Speaking for many, Dana Perino wrote yesterday on National Review:
I used to enjoy reading Maureen Dowd. I think she has a way with words and at times she even promotes thinking outside of conventional wisdom. Unfortunately, those columns are few and far between. Reading her column in the Sunday New York Times irritated me. I guess that’s her specialty – irritation.
I remember once after I’d left the White House I mentioned one of her columns to a friend and the friend said, “You know, you don’t have to read that stuff any more . . . you graduated.” But I’m a news junkie; I can’t help myself. Kind of like some women and chocolate. Whoops! Sorry – did I say something stereotypical and uncalled for?
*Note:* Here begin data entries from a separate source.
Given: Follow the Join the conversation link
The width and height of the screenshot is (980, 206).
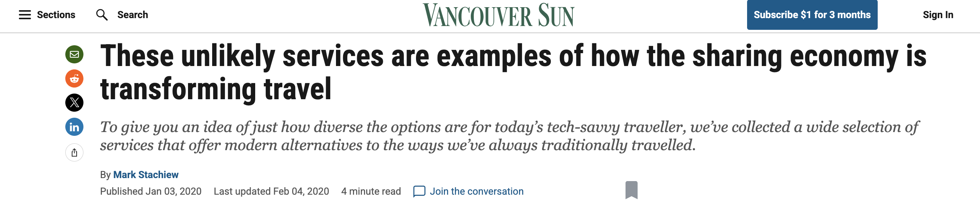Looking at the screenshot, I should coord(476,191).
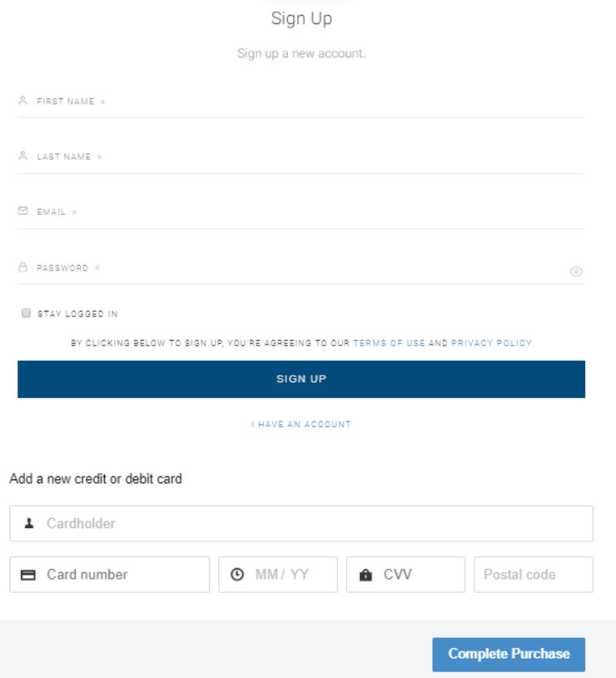
Task: Click the envelope icon next to Email
Action: coord(23,211)
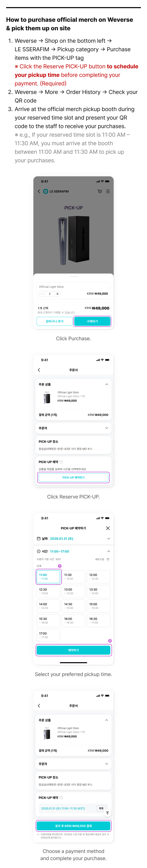Pay with 동의 후 KRW ₩49,000 결제 button
The image size is (147, 868).
73,826
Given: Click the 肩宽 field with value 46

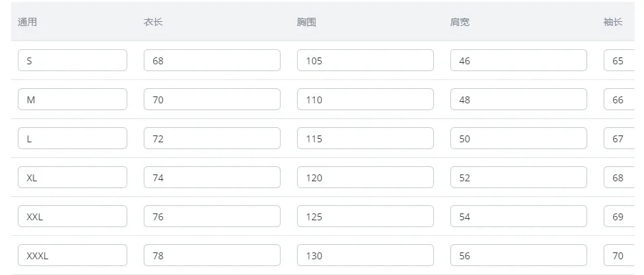Looking at the screenshot, I should point(518,60).
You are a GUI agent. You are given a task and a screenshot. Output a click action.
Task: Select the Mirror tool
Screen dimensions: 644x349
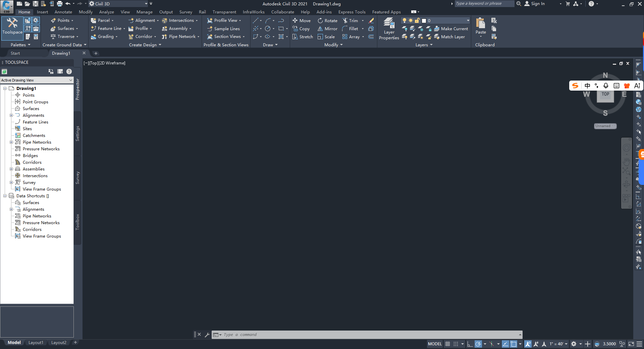[327, 29]
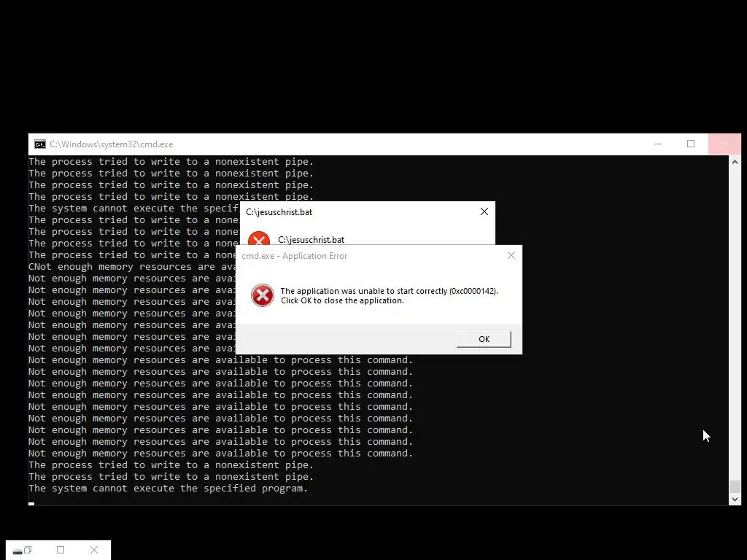747x560 pixels.
Task: Click the console scrollbar down arrow
Action: coord(735,499)
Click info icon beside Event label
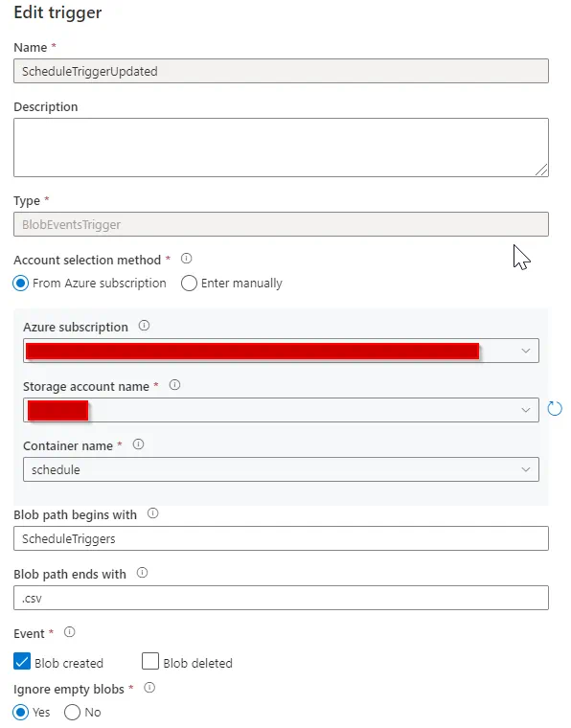Image resolution: width=571 pixels, height=728 pixels. (69, 632)
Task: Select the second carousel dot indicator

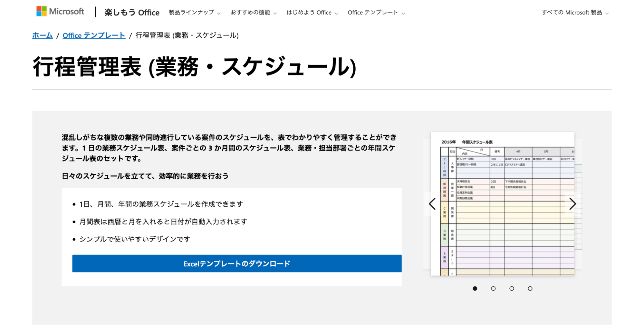Action: click(493, 289)

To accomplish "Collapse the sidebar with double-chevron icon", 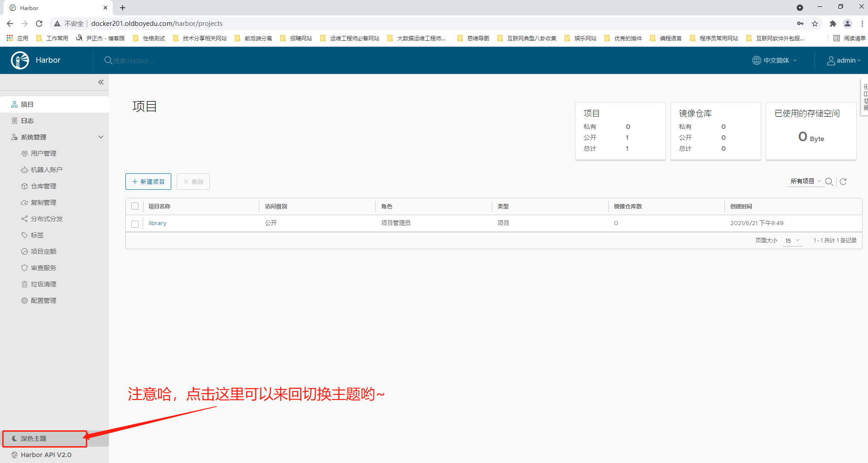I will click(x=101, y=82).
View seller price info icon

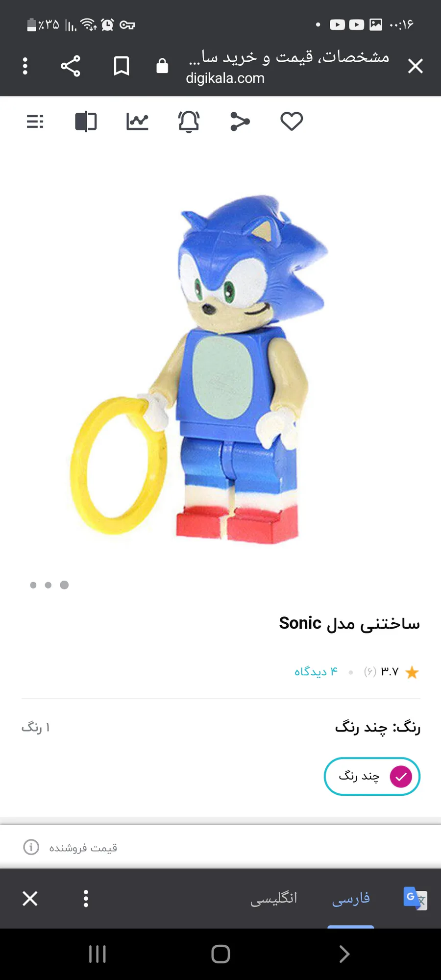tap(31, 847)
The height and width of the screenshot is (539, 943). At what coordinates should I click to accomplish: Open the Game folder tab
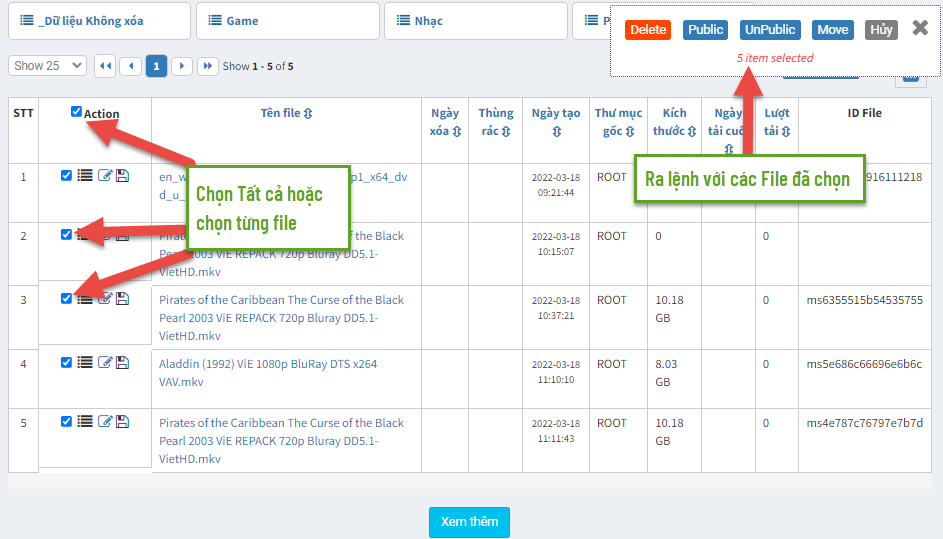coord(287,20)
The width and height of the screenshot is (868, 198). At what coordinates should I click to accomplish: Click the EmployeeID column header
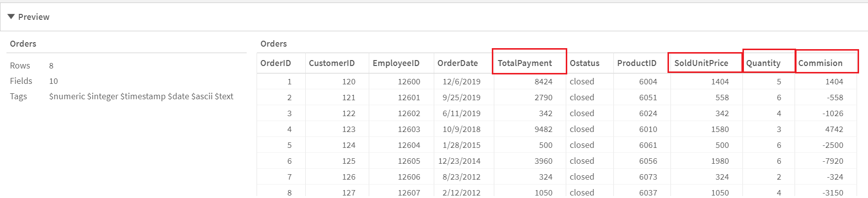pos(396,63)
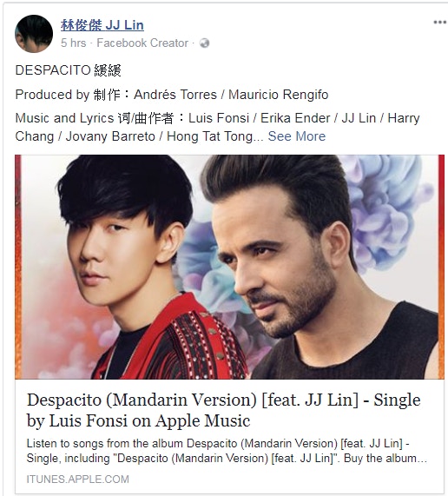Click the name 'Mauricio Rengifo' in post
The height and width of the screenshot is (496, 448).
[x=278, y=95]
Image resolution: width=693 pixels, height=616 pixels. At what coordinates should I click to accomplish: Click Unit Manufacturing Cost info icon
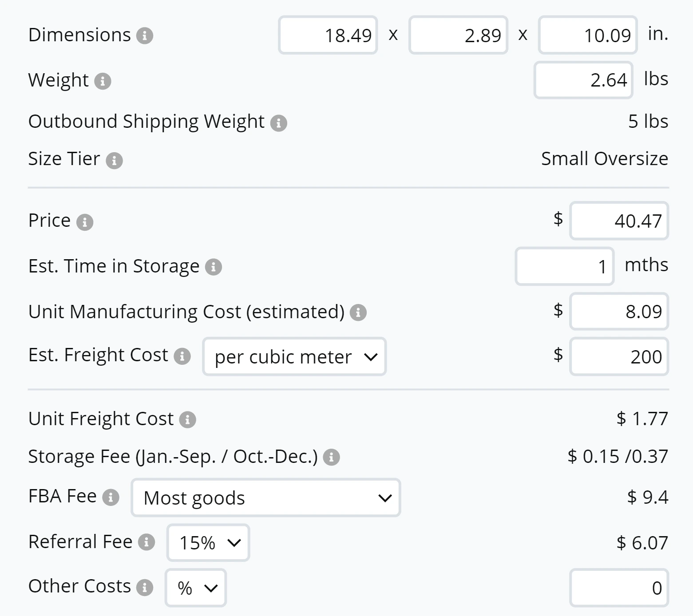(358, 312)
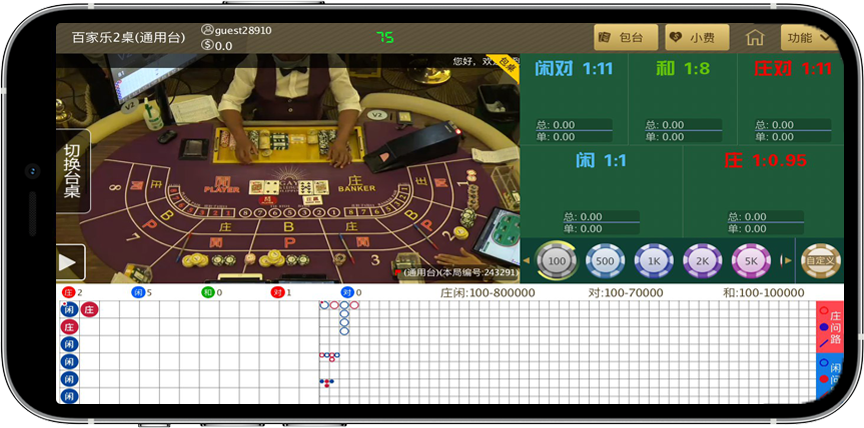Image resolution: width=864 pixels, height=428 pixels.
Task: Expand the 功能 function dropdown
Action: 807,38

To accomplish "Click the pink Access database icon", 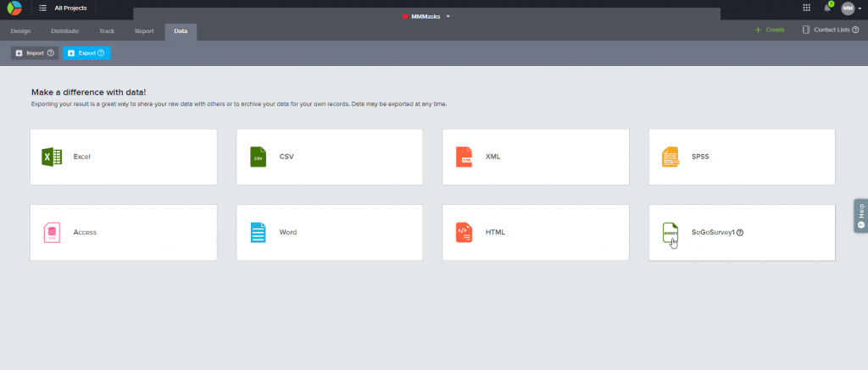I will pyautogui.click(x=53, y=232).
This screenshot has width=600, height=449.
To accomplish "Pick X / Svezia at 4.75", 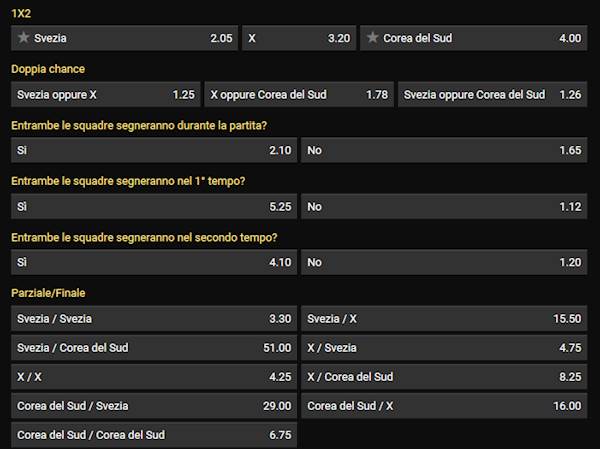I will (x=444, y=348).
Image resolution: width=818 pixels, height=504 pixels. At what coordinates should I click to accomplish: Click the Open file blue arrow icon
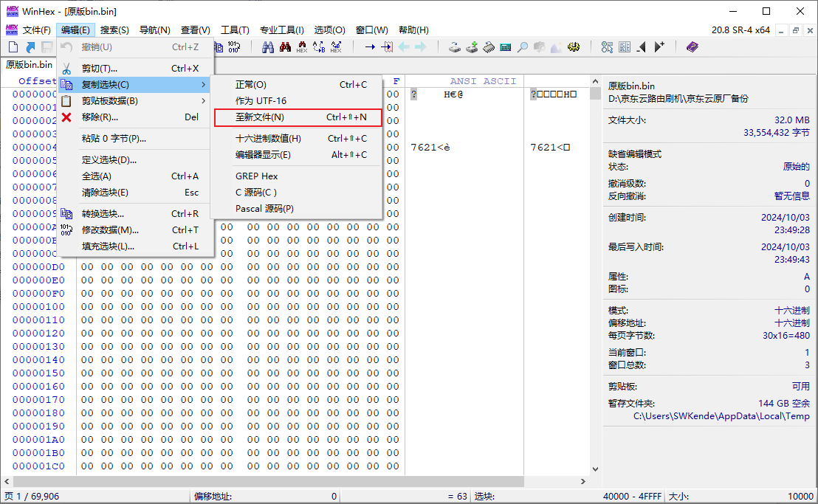(x=30, y=47)
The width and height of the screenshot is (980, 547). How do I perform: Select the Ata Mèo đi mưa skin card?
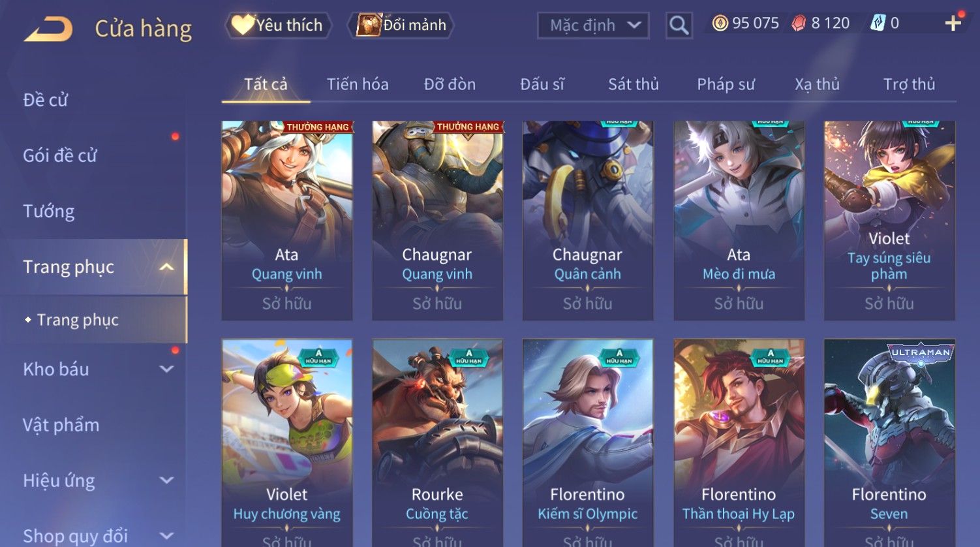click(739, 221)
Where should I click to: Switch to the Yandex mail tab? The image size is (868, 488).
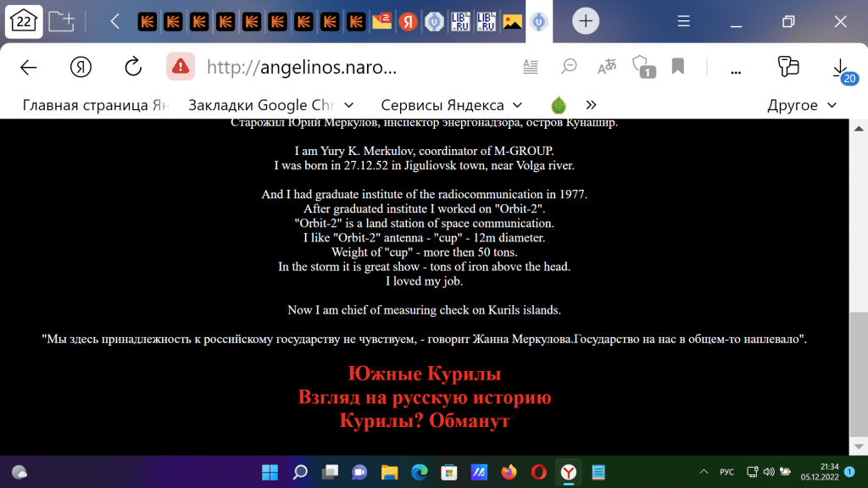(x=382, y=21)
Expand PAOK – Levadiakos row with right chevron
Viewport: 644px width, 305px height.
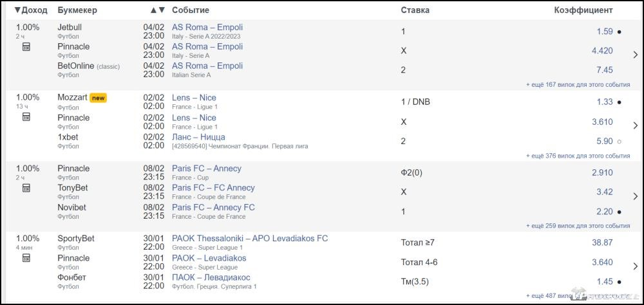[x=636, y=266]
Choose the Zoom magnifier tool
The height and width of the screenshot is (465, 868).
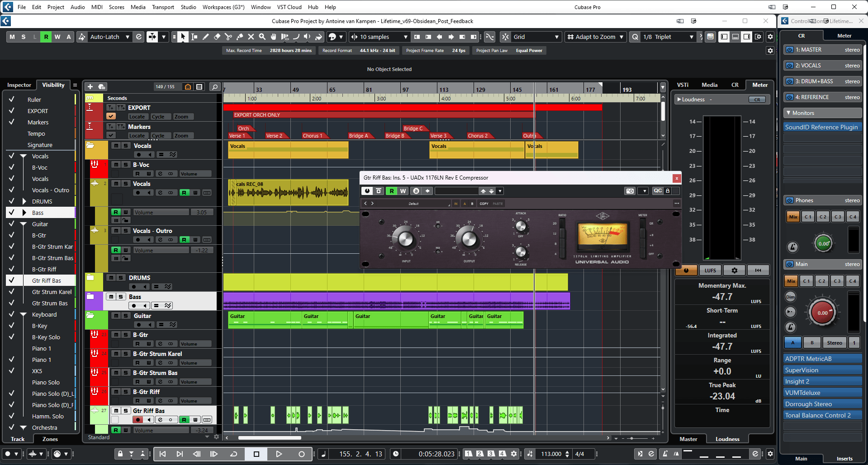tap(262, 37)
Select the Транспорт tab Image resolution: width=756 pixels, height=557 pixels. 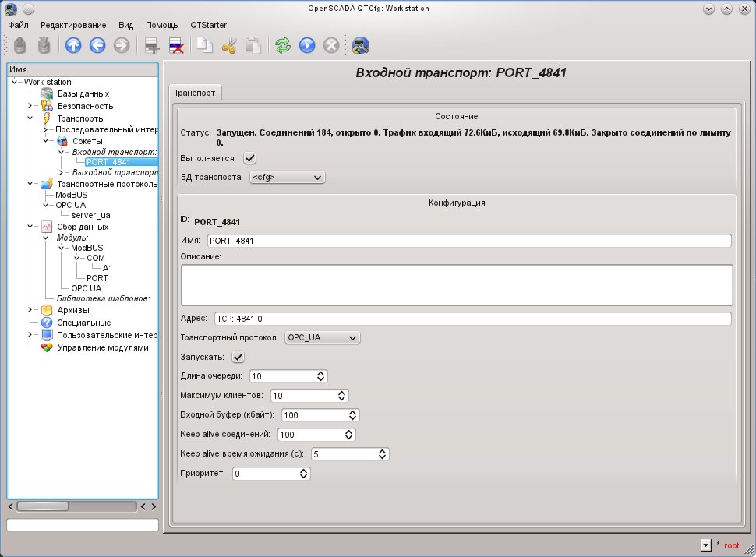pyautogui.click(x=196, y=93)
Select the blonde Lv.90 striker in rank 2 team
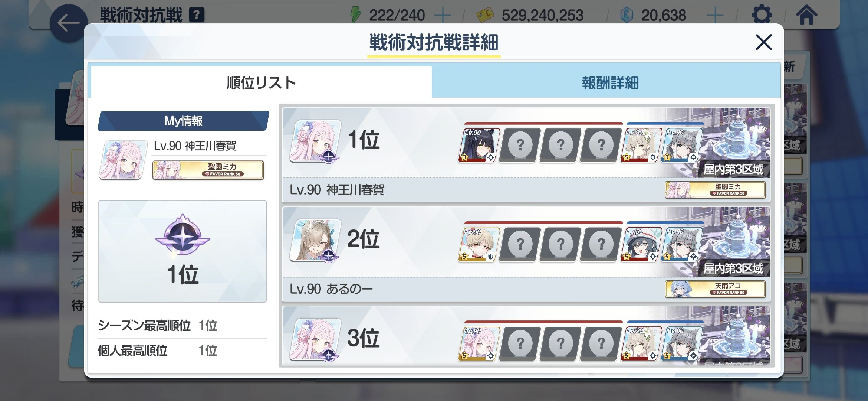Viewport: 868px width, 401px height. [479, 244]
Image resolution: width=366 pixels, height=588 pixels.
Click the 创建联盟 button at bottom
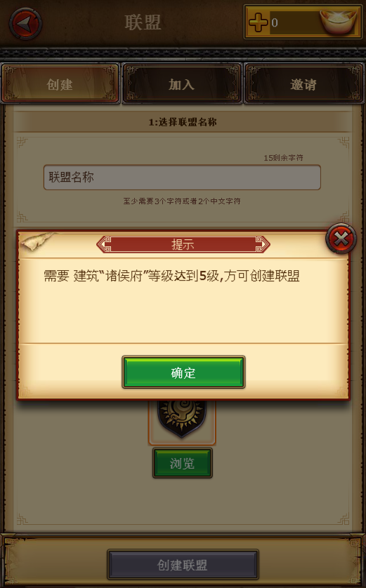point(183,565)
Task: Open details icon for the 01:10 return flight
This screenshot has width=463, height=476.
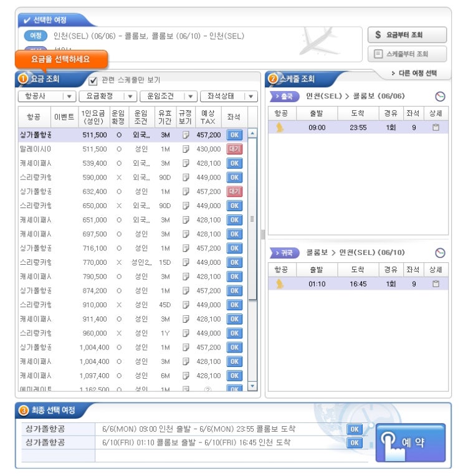Action: 436,284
That’s exactly what her column about mean Republican and conservative women is – stereotypical and uncalled for. She lists the usual suspects – as in, those expected to win. Yet reading her piece I keep thinking, has she met any of those women? Does she still feel that way after walking away? I’m fortunate to meet a lot of women from both sides of the aisle – and with few exceptions I like them all. I certainly don’t think any of them are mean. Can women have moments they aren’t proud of? Sure. But to write all conservative and Republican women off as mean is . . . mean.
Here’s the really spiteful part of Dowd’s column: Dowd was attending an event for Janet Brewer in the broiling sun. When Dowd’s Irish skin began to tan, she felt she had to make a get-away, lest Brewer punish her for being brown. This is despicable. Brewer is concerned not with the color of anybody’s skin but with whether there are here legally or illegally. There is a big difference, but apparently it is too subtle for Ms. Dowd.
Carrie captures this perfectly:
[Dows] starts the column feigning nervousness that Arizona governor Jan Brewer would have forced the sunburned Dowd to “run for [her] life across the desert,” since Brewer has “declared open season on anyone with a suspicious skin tone in her state.”
This isn’t funny or insightful. It’s ridiculous. If Dowd is trying to say she thinks Arizona’s new immigration law permitting state law enforcement to inquire about immigration status is unfair to Latino and other minority populations (a point that’s been made a billion times and isn’t particularly topical), she’s failed. If her point was to show the stupidity of opponents of the law who exaggerate its potential harm, she’s come much closer. Yet somehow I don’t think the latter was her intention.